Sie haben sicherlich den Skandal um die antisemitische Karikatur in der SZ in diesen Tagen mitbekommen? Die Zeitung hat sich entschuldigt, hat sich vom Karikaturisten getrennt. Und damit hat es sich. Für die SZ zumindest.
Nun wieder so ein Fall in einer anderen wichtigen deutschsprachigen Zeitung. In der NZZ steht in einem Artikel über Gaza:
»Die knapp zwei Millionen Gaza-Bewohner seien fast vollständig von ausländischer Hilfe abhängig, die Arbeitslosigkeit sei erdrückend. ›Die Situation ist desolat, es gibt nicht einmal mehr Trinkwasser, weil man alle Brunnen vergiftet hat.‹ « (Kursivsetzung von mir)
Da ist sie wieder, die mittelalterliche Mär‘ von der »Brunnenvergiftung«. Durch wen? Durch Juden natürlich. Das steht da einfach so, unwidersprochen. Und erst auf massiven Protest hin, wird dieser Satz gestrichen. Die Redaktion entschuldigt sich. Auf Twitter schreibt die NZZ: »Das Zitat hätte kritisch eingebettet sein müssen – und wir bitten um Entschuldigung.«
»Brunnen-Vergiftung« durch Juden im Mittelalter. Undatierter Holzstich aus dem 19. Jahrhundert. Paris, Bibliothèque Nationale.
Antisemitismus? Oh, sorry.
Das war’s also mal wieder. Antisemitismus?

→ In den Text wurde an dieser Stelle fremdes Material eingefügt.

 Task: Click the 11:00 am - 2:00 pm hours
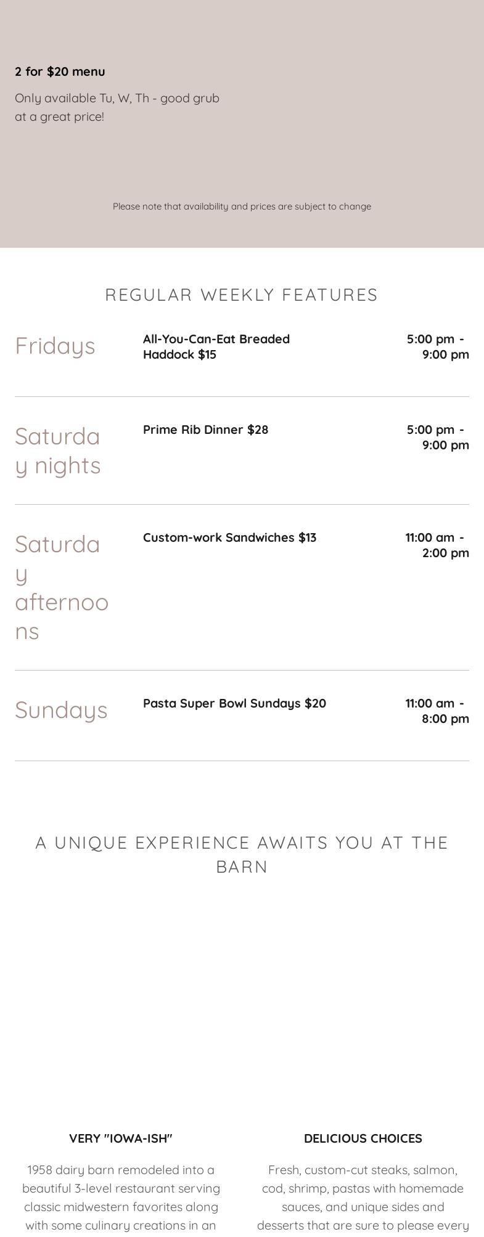coord(437,545)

Oh, sorry, war nicht so gemeint.
Diese Beispiele bestätigen, worauf ich erst neulich bei einer Tagung in Florenz zum Thema Antisemitismus, der von der Antisemitismus-Beauftragten der EU, Frau Katharina von Schnurbein, organisiert war, mehrfach hinwies (und natürlich auch andere Teilnehmer): Daß der Antisemitismus in der »Mitte der Gesellschaft« wieder da ist und man ihn mindestens so ernst nehmen muß wie den Antisemitismus an den Rändern der Gesellschaft. Wobei das »wieder« nicht ganz richtig ist. Er war ja nie weg. Man traute sich nur nicht, ihn im Schatten von Auschwitz zu äußern. Dieser Schatten von Auschwitz ist kleiner geworden, die Historisierung des Holocaust schreitet voran, da kann man sich wieder hervorwagen mit den uralten Vorurteilen, den uralten europäischen (nicht nur deutschen) Vorurteilen, vor allem, wenn man zu den Nachkriegsgenerationen gehört.

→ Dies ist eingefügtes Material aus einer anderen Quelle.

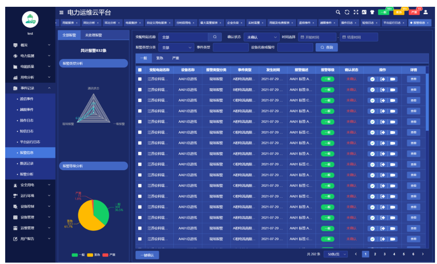Open the 报警类型分类 dropdown

pos(176,48)
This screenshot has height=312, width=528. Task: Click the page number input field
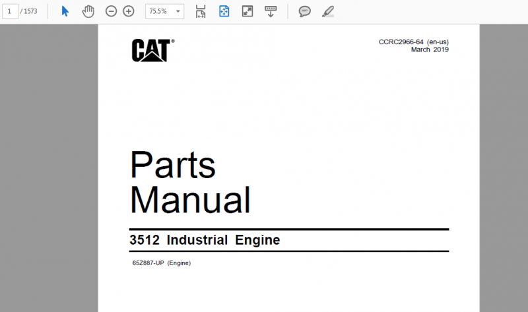point(10,11)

Neue »Entschuldigungsmuster«
Was zu diesem alten/neuen Antisemitismus gehört ist ein neues »Entschuldigungsmuster«: Die Person hat etwas Antisemitisches gesagt, getan – was auch immer – aber natürlich ist die Person kein Antisemit. Das kennen wir spätestens seit Möllemann. Wenn man dieses Entschuldigungsmuster ernst nehmen will – ich habe damit so meine Mühe, aber ich versuch’s mal – dann würde das bedeuten, daß diese Personen sich der antisemitischen Klischees nicht bewußt sind, die sie benutzen. Was folgt daraus? Mehr Aufklärung? In den Schulen, sonstwo? Vielleicht. Wobei ich meine Zweifel habe, daß das wirklich helfen würde.

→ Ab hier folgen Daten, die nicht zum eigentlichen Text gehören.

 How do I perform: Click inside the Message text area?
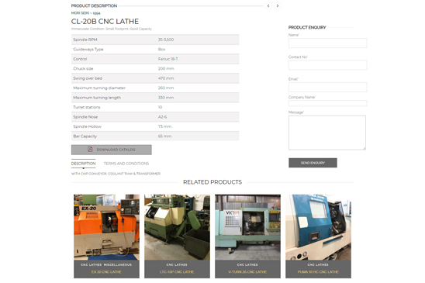point(327,133)
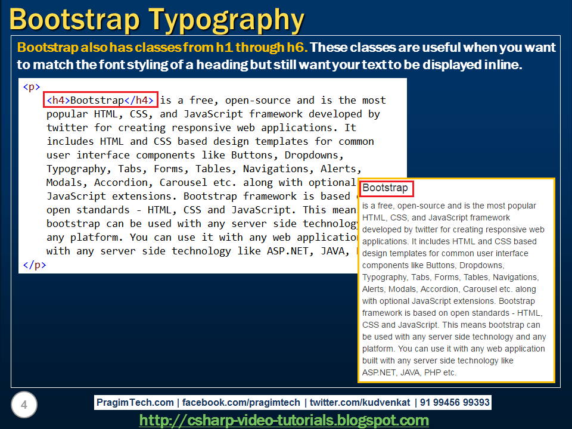Screen dimensions: 572x429
Task: Toggle the white code editor panel
Action: (x=209, y=173)
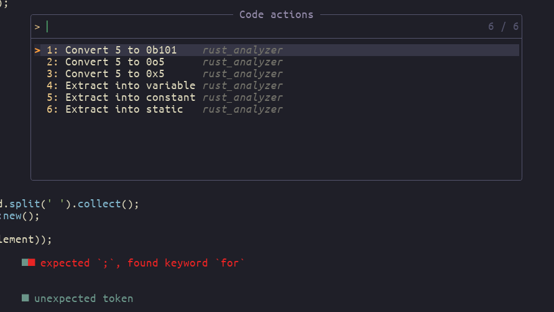Click the red diagnostic square marker
Screen dimensions: 554x312
pyautogui.click(x=32, y=263)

»Sie sprechen ja wirklich sehr gutes Deutsch!«
Ich erinnere mich an eine ziemlich absurde Geschichte, die das ganze Ausmaß der Problematik des Antisemitismus in der »Mitte der Gesellschaft« wunderbar beschreibt. Ich erzähle sie gerne immer wieder, weil sie für mich prägend war. Ich hatte 1994 gerade mein erstes Buch geschrieben: »Zwischenwelten. Ein jüdisches Leben im heutigen Deutschland«. Mein inzwischen leider schon verstorbener Verleger Karl Blessing lud mich zur Vertreterkonferenz ein, um mein Buch persönlich vorzustellen. Ich sprach eine Stunde. Erzählte, wie ich in Deutschland aufgewachsen war, ein deutsches humanistisches Gymnasium besucht, ein Germanistik-Studium abgeschlossen hatte. Wie ich an deutschen Theatern als Regieassistent und Regisseur gearbeitet hatte, um schließlich als Journalist in deutschen Medien und dann bei der ARD zu arbeiten. Und wie ich Antisemitismus erlebt hatte, immer und immer wieder.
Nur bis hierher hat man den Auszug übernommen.